Say Carpenter was a writer and let him compose a song. It could work depending on if he has good ideas left in him.
Yeah I get that.
They had a lot of physical props? Maybe the movie would have looked a bit better with those physical ones. But I do have to admit despite its' flaws the movie did give me the same type of scare that the original thing did, just not to the same degree unfortunately.
>I don't think it's selfish since all assimilated organisms are really just pieces of one whole
Wrong. Each piece has it's own independent survival instinct. MacReady-thing had a better chance of making it out of the quarantine area, and allowing a human to witness it's aiding the other organism's destruction ensures no suspicion will be raised toward it. They are not a hive mind.
This. Plus it has all the characteristics of a movie that neckbeard hipster faggots end up praising, in addition to being old. Every movie made around that time period is considered the best thing ever by the people here.
>which makes it clear it's one organism that can split itself at will but still only has one mind
No read the John Campbell story. Even in the MOVIE, even piece was an individual which its own instinct for survival. That's why Norris head fled the other section of the body. It's supposed to be a highly selfish organism.
> Krager attempts to add to the thread
> anon talks shit and wastes everyone's time
You sound pretty faggy to me, anon.
> calls Krager a newfag
> doesn't know Krager's been posting for a while now.
Lurk moar or kill yourself, you underaged faggot.
I can see why it was blasted by critics personally.

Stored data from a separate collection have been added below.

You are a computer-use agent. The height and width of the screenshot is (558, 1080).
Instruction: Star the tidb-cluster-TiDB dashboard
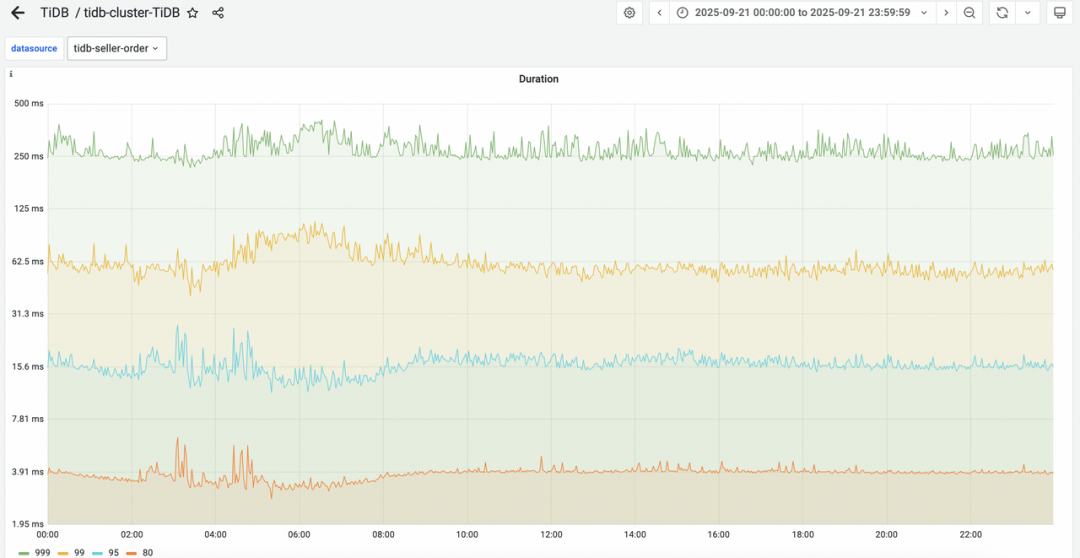(x=192, y=13)
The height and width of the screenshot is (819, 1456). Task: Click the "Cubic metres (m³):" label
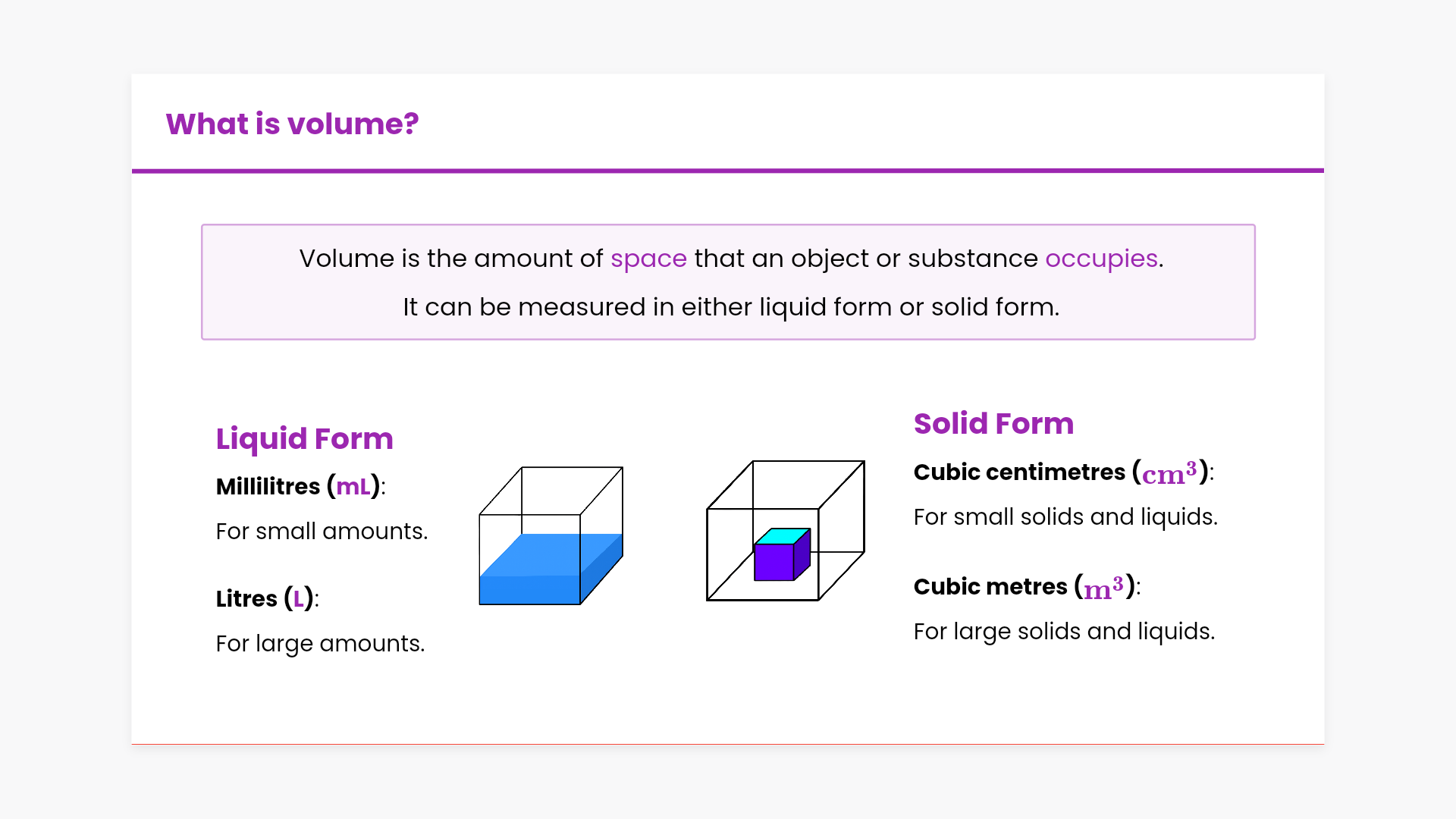pos(1027,587)
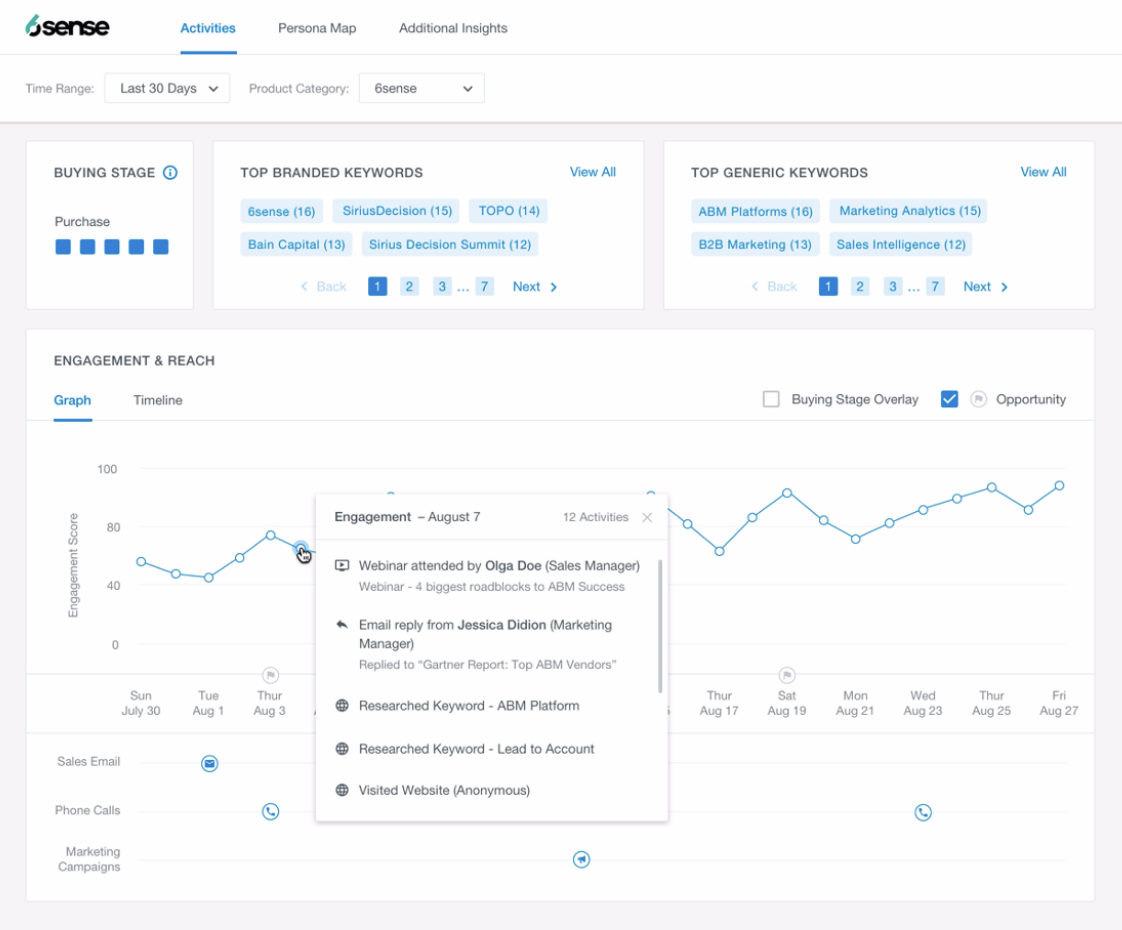Click the phone call icon near Aug 23
The width and height of the screenshot is (1122, 930).
923,813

The characters are not deep or interesting. You are given no real reason to care about them and a lot of assumptions are made by the characters that can be supported.
However Critics have come to realize (mostly) they could not see the forest for the trees. They were looking too much at specifics that are usually important that they failed to observe the movie as a whole.
As a whole it is an execellent suspense movie that works as a psychological thriller and monster movie. Also though the characters are not deep they are well acted and you don't automatically need deep characters to tell a good story.
>bros, something has infiltrated our tight knit group and is making our former friends hostile
>doesn't even need an alien for them to turn on each other
>goddamnit, you sluts can't find your own man!